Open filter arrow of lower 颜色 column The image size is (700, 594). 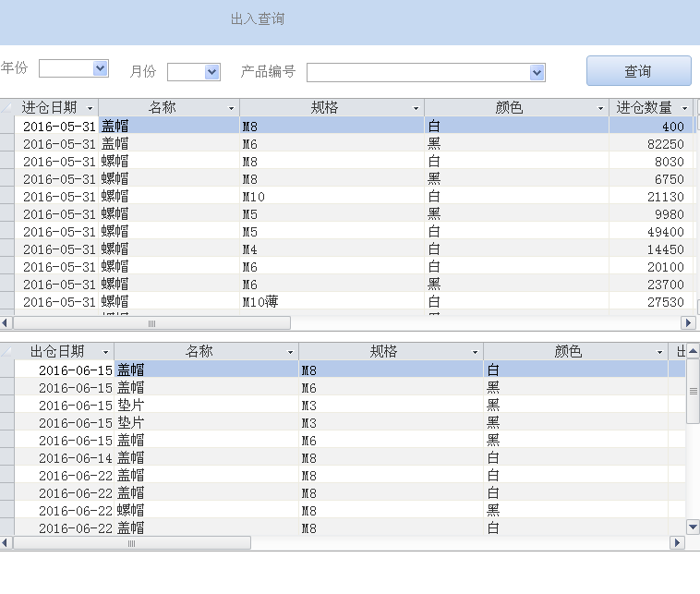[659, 353]
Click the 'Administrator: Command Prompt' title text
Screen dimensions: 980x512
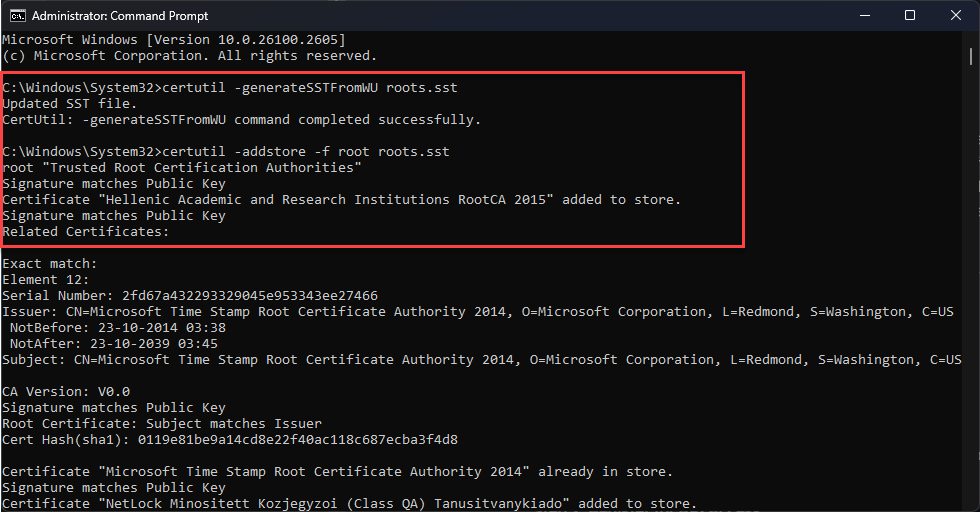pos(120,16)
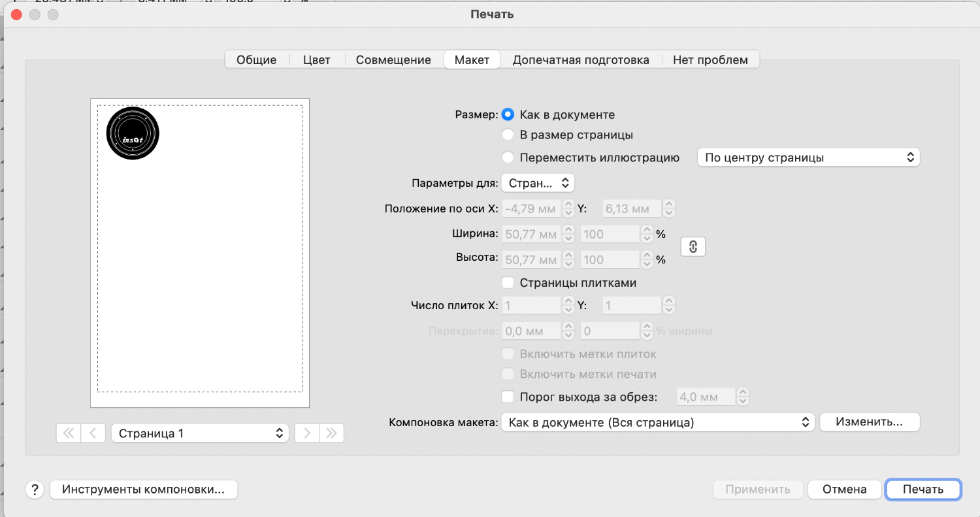Jump to the last page arrow

(331, 433)
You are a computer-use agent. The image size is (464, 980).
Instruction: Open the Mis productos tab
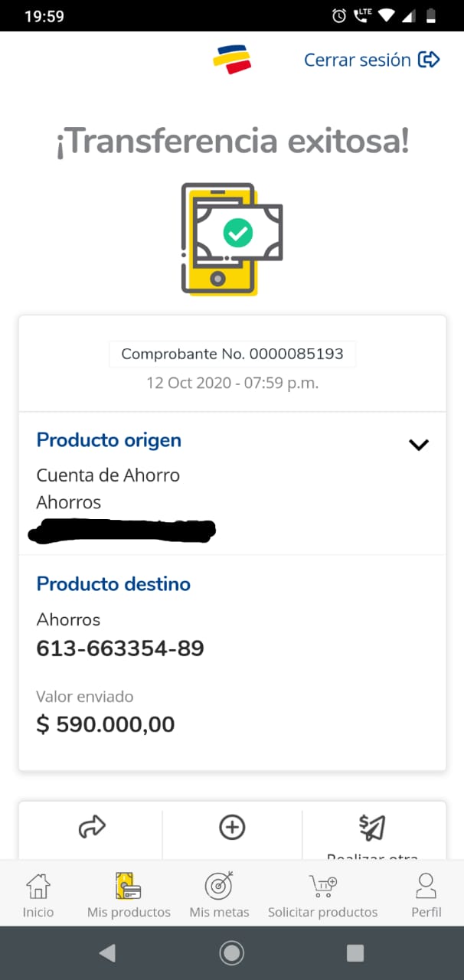129,896
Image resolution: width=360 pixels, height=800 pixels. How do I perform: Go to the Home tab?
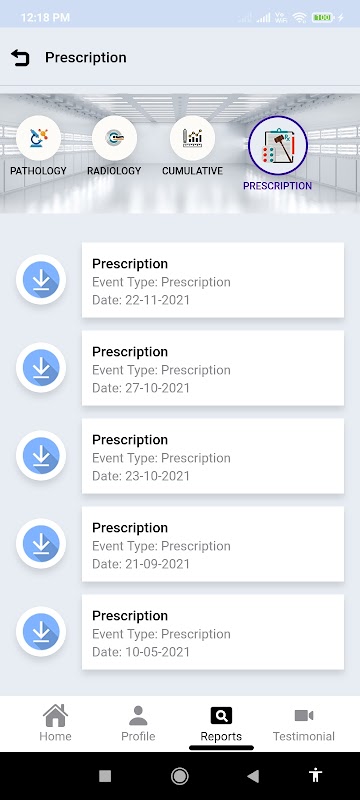point(55,723)
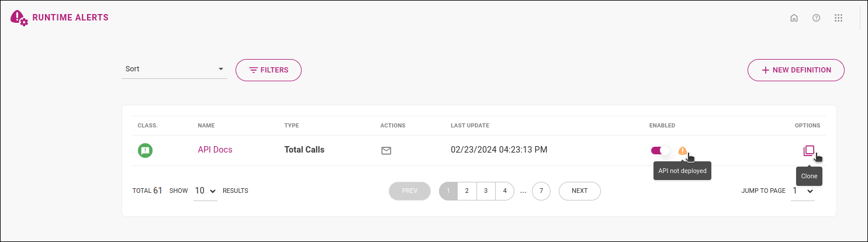Screen dimensions: 868x242
Task: Open the API Docs alert link
Action: click(215, 150)
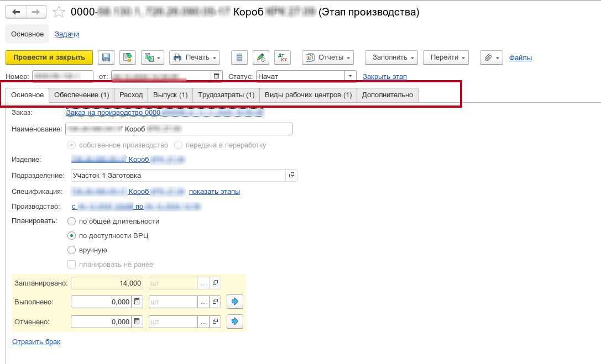
Task: Click the Наименование input field
Action: 179,129
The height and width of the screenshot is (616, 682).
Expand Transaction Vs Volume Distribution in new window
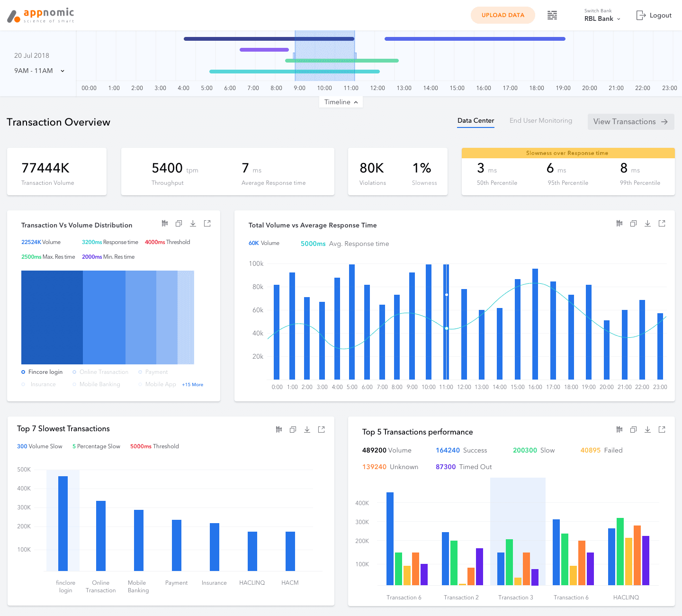click(207, 223)
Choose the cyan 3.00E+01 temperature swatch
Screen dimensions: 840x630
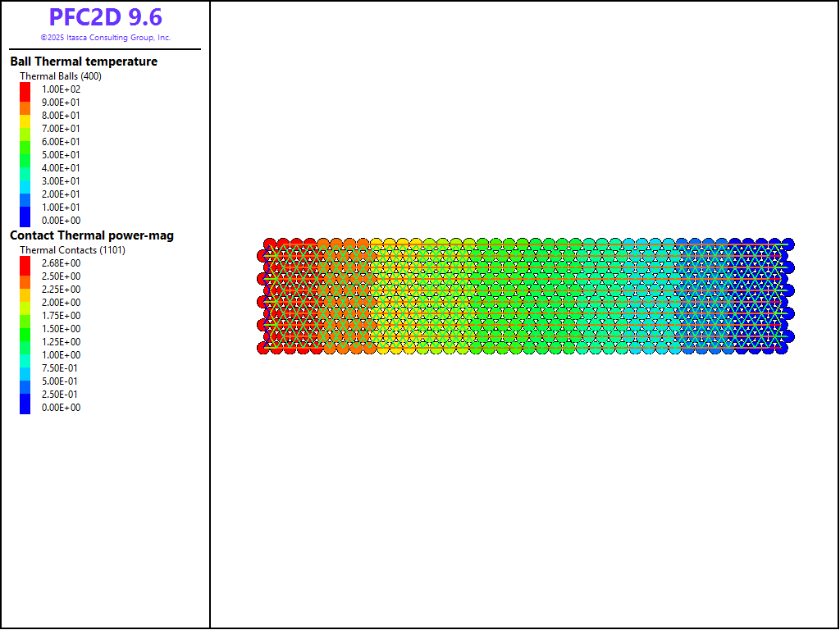click(25, 181)
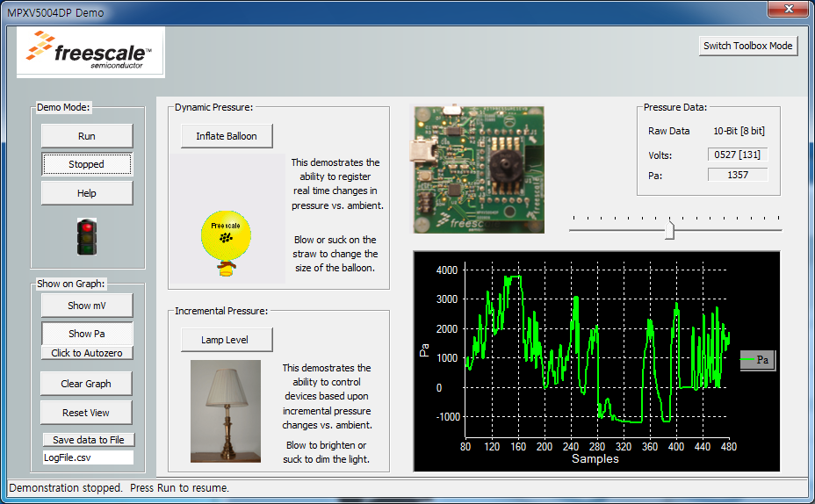
Task: Save data to file
Action: click(x=89, y=440)
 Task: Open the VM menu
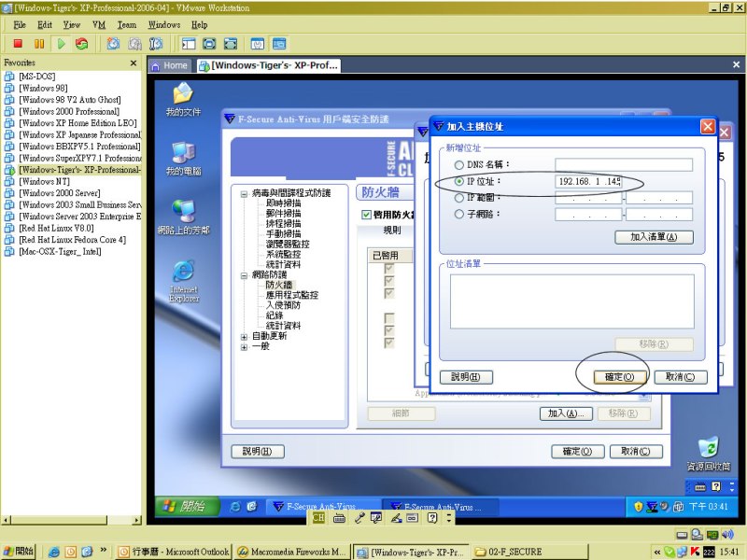coord(99,24)
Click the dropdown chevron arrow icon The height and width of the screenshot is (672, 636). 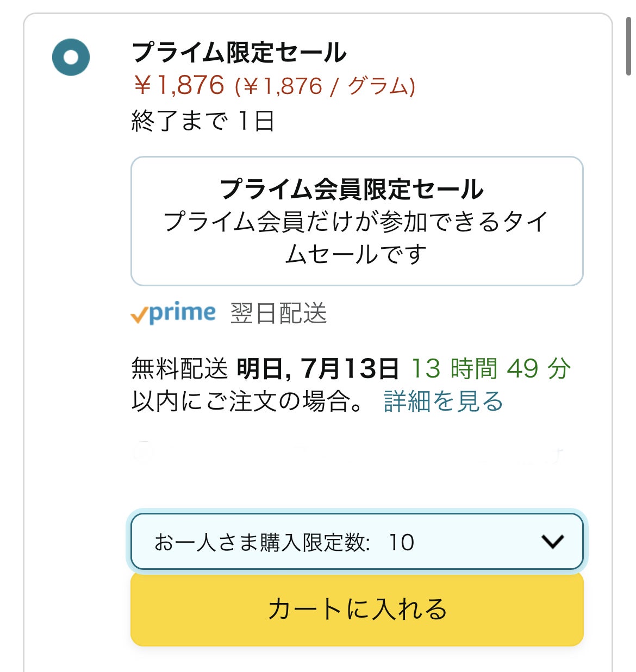tap(552, 542)
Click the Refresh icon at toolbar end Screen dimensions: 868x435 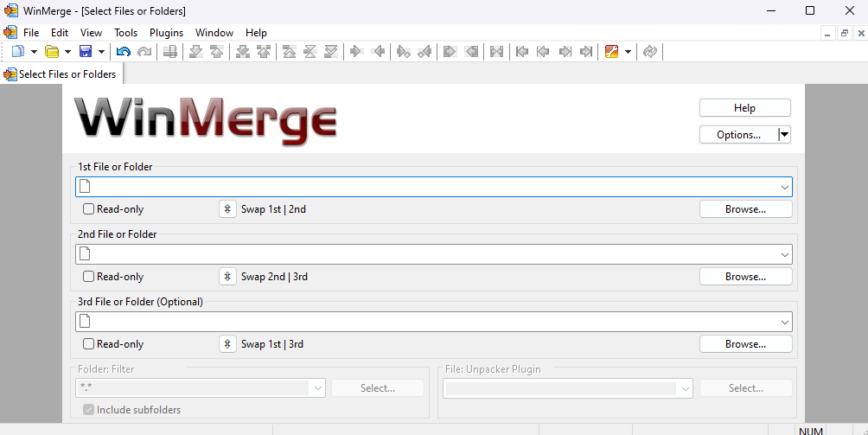pyautogui.click(x=650, y=52)
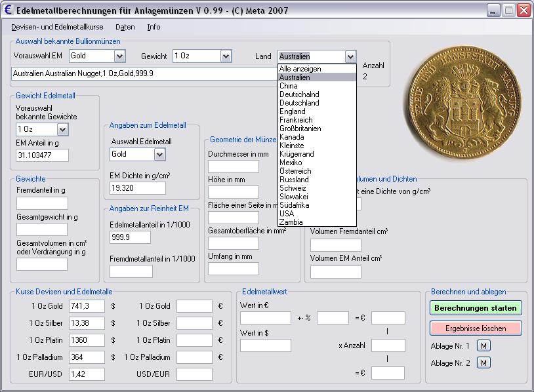Expand the Gewicht 1 Oz dropdown

tap(226, 56)
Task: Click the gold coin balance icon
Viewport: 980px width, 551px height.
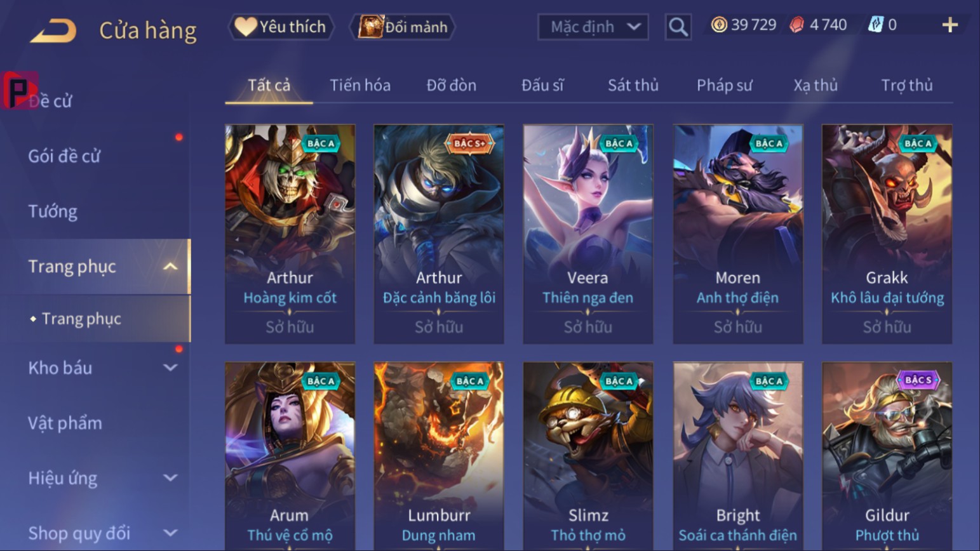Action: coord(719,25)
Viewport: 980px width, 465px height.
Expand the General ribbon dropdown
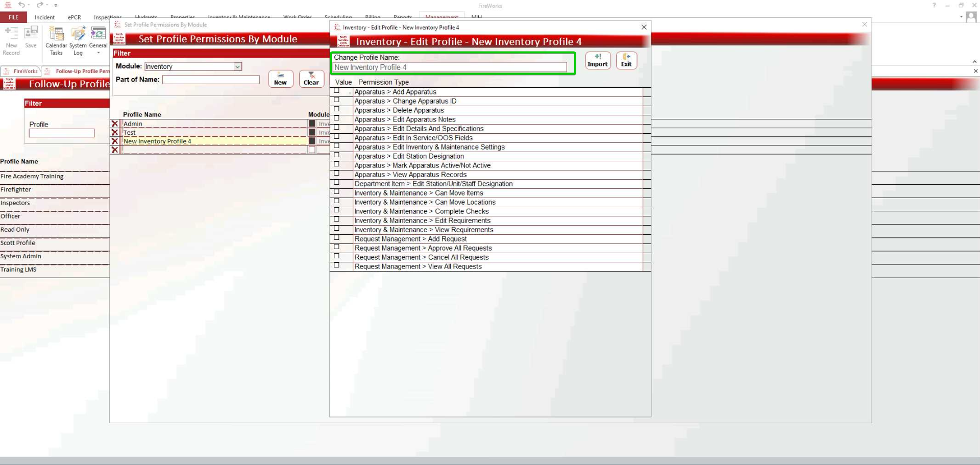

━━━━

Work to complete >>
Repeat exactly the lines from the one containing "Viewport: 980px width, 465px height." to the last line of the records above, including both, and leave out any pictures.

Answer to the exercise >>
Viewport: 980px width, 465px height.
Expand the General ribbon dropdown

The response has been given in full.